Just down, but I am so glad you inquired Vicki. It is a definite lift. My kids are so sweet, so understanding, though my daughter does act too grown up for her age at times which is irritating. My friend and I took them out this afternoon to go have ice-cream cones and that was the high point in my day seeing them so excited. Well Vicki, you are such an angel as most are here. I feel so alone, wish I had a good mate, but I am just dreaming. I would probably end up with having a nightmare again. I do notice that things do seem to get better by praying, so I will continue to do that. I think being a parent is also being a caregiver, there are caregivers who take care of someone ill and other caregivers trying to keep someone healthy, and that is what I am desperately trying to do, to provide a healthy environment for myself and my adorable children. Well, dinner time now, not that I am hungry but I should at least go to the table and maybe do a bit of nibbling.

Thanks Vicki for thinking of me. You are a doll! and you know what kind of doll I mean and don't mean

I know there is another Barbara here who goes by Barb, so I will just use Barbi, but don't mistake me for that Playboy bunny Barbi, ok?
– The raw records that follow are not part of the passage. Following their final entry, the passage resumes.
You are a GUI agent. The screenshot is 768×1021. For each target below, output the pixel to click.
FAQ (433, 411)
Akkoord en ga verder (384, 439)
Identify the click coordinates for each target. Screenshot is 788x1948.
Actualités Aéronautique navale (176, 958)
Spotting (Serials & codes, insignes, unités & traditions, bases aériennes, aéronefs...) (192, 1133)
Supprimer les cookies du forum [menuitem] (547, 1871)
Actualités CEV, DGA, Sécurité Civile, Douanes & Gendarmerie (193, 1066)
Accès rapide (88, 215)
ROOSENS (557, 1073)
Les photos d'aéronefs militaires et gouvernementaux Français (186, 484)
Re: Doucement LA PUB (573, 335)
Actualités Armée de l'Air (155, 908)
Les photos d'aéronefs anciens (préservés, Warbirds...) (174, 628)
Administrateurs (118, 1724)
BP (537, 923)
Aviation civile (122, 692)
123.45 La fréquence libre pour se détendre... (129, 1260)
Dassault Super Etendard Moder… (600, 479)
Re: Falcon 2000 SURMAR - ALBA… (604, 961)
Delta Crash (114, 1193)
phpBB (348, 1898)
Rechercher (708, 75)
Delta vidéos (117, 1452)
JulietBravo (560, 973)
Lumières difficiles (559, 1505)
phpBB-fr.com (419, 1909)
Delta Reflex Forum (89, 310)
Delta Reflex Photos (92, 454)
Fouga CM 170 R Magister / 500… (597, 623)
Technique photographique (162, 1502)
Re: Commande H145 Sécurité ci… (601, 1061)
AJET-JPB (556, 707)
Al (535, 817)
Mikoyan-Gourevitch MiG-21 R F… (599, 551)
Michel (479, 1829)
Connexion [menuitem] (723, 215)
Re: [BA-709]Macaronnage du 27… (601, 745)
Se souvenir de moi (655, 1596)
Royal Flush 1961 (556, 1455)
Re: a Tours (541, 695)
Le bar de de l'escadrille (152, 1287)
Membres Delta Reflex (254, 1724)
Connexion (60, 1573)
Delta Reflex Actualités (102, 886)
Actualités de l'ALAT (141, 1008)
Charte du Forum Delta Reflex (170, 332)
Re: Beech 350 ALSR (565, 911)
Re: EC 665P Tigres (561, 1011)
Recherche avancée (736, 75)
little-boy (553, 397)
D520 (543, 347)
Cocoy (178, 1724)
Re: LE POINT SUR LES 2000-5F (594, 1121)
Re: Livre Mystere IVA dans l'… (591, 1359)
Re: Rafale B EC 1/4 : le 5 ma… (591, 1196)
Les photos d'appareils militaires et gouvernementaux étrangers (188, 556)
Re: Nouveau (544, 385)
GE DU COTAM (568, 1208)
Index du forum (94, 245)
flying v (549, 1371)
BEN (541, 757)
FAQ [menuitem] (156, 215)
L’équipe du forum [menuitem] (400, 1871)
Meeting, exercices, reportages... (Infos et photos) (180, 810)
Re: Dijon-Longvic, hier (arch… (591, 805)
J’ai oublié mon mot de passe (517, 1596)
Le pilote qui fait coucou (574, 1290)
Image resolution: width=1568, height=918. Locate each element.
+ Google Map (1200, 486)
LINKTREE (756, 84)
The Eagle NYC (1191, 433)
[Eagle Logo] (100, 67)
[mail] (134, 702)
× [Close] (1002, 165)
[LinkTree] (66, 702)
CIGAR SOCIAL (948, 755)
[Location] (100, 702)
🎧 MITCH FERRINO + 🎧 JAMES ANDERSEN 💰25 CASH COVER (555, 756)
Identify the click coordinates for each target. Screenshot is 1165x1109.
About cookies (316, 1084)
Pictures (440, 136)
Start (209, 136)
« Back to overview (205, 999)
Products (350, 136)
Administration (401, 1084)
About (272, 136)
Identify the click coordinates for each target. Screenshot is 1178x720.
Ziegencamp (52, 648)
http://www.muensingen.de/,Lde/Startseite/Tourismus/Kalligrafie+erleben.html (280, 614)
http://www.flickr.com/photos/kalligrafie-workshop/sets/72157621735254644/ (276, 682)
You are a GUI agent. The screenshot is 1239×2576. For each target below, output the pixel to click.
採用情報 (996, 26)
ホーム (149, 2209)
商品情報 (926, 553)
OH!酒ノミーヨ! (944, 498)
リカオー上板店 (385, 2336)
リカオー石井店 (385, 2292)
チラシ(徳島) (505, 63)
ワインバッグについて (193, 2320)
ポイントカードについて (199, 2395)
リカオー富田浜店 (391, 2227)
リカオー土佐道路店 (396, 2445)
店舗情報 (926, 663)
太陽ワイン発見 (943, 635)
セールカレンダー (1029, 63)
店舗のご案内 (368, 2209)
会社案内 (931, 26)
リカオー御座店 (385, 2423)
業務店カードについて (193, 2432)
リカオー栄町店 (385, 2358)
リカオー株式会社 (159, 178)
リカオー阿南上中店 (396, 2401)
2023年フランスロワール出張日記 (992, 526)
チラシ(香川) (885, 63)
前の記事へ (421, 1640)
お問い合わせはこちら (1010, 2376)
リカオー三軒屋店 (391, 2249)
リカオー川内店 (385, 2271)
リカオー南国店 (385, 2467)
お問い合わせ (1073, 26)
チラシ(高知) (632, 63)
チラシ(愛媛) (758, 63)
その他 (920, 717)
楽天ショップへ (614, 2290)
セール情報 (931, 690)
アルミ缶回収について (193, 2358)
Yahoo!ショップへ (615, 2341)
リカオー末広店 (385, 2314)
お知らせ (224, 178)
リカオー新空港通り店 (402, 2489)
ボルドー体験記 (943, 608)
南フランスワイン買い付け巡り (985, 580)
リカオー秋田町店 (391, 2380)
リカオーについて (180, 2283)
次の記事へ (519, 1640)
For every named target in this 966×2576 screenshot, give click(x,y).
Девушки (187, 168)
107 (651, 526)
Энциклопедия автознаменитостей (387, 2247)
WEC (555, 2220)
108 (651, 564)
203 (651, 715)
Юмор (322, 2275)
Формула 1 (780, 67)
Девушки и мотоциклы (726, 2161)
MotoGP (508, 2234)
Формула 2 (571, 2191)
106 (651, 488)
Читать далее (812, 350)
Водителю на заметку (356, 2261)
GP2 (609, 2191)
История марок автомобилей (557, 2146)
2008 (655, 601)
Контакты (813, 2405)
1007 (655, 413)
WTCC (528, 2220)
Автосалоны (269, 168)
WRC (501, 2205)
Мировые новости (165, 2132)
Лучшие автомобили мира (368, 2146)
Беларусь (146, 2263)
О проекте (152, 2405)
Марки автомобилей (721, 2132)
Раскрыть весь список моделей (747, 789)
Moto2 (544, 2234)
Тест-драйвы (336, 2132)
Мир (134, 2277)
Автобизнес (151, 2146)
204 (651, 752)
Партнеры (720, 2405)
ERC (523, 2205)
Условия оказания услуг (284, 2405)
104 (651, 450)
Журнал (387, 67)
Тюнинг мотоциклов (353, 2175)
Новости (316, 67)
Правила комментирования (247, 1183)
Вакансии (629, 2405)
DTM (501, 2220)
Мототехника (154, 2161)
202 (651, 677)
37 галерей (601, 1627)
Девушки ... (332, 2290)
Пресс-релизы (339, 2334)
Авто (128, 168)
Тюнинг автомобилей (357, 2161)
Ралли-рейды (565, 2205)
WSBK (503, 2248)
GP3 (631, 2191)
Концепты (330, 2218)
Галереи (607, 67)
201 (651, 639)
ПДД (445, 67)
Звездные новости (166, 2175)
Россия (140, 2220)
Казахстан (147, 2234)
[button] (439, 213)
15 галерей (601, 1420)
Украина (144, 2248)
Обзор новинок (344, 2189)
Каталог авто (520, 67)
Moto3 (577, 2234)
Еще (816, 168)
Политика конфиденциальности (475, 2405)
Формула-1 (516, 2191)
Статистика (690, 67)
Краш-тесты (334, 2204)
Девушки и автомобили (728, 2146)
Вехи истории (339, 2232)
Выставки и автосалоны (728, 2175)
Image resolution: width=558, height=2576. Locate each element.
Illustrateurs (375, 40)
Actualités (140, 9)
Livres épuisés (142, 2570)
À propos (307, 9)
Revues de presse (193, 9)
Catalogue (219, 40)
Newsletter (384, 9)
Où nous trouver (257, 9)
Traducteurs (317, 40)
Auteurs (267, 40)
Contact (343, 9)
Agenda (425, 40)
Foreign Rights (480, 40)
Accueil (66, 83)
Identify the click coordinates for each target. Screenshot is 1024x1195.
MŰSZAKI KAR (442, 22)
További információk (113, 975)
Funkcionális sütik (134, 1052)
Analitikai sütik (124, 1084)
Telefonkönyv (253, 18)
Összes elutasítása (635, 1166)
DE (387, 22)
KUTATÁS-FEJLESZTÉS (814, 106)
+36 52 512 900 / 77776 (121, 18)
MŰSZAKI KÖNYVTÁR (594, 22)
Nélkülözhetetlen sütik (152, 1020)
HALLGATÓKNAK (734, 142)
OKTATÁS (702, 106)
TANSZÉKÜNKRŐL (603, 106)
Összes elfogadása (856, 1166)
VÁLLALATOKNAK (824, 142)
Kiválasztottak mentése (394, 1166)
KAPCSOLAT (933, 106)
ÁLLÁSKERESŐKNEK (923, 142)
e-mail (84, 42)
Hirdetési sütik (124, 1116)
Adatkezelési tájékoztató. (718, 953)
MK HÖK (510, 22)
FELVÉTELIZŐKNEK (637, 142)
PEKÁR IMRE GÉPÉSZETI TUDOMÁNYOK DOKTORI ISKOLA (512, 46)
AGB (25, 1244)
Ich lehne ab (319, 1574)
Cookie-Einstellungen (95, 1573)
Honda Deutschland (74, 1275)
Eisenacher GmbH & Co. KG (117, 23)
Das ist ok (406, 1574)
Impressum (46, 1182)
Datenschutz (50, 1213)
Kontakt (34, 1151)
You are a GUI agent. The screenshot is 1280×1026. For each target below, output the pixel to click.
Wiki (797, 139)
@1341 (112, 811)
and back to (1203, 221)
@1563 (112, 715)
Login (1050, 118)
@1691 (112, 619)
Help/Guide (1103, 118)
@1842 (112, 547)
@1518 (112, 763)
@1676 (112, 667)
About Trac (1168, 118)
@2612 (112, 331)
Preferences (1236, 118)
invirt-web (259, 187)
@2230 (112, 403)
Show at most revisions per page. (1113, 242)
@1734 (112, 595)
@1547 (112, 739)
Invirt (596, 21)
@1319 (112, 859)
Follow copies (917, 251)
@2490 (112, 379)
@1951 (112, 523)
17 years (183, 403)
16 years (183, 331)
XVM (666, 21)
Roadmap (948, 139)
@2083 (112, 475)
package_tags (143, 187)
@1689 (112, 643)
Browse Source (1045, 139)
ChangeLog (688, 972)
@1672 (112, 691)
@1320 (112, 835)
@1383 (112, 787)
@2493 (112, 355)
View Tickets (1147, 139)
Thanks for letting me know how you are. Depression can take hold of us pretty easily - but it seems you have lots going on and keeping busy sure helps. Don't quit at the jobs you have tried for,lots of other jobs out there -- keep at it and I know easier said than done with the depression and children, and holidays too! Dont' give in to the negative --- yeah - easier said than done too. And, for a mate -you'll work all that out in time - and the right person will come - and you have to "help" you become the person God wants you to be, and be who is best for you before you can be for a mate. Children will have to be such a big part of that too - and I just feel you'll be ok ----- it just takes time --- you seem to be making some progress, yet I doubt you see it. Hang in there - you have sooooooooooooo much to live for! Happy Holidays! Don't Quit on BEING YOU!!!! It is the "YOU" you are looking for now, and that person is exactly who your children love!!!!! God Bless You!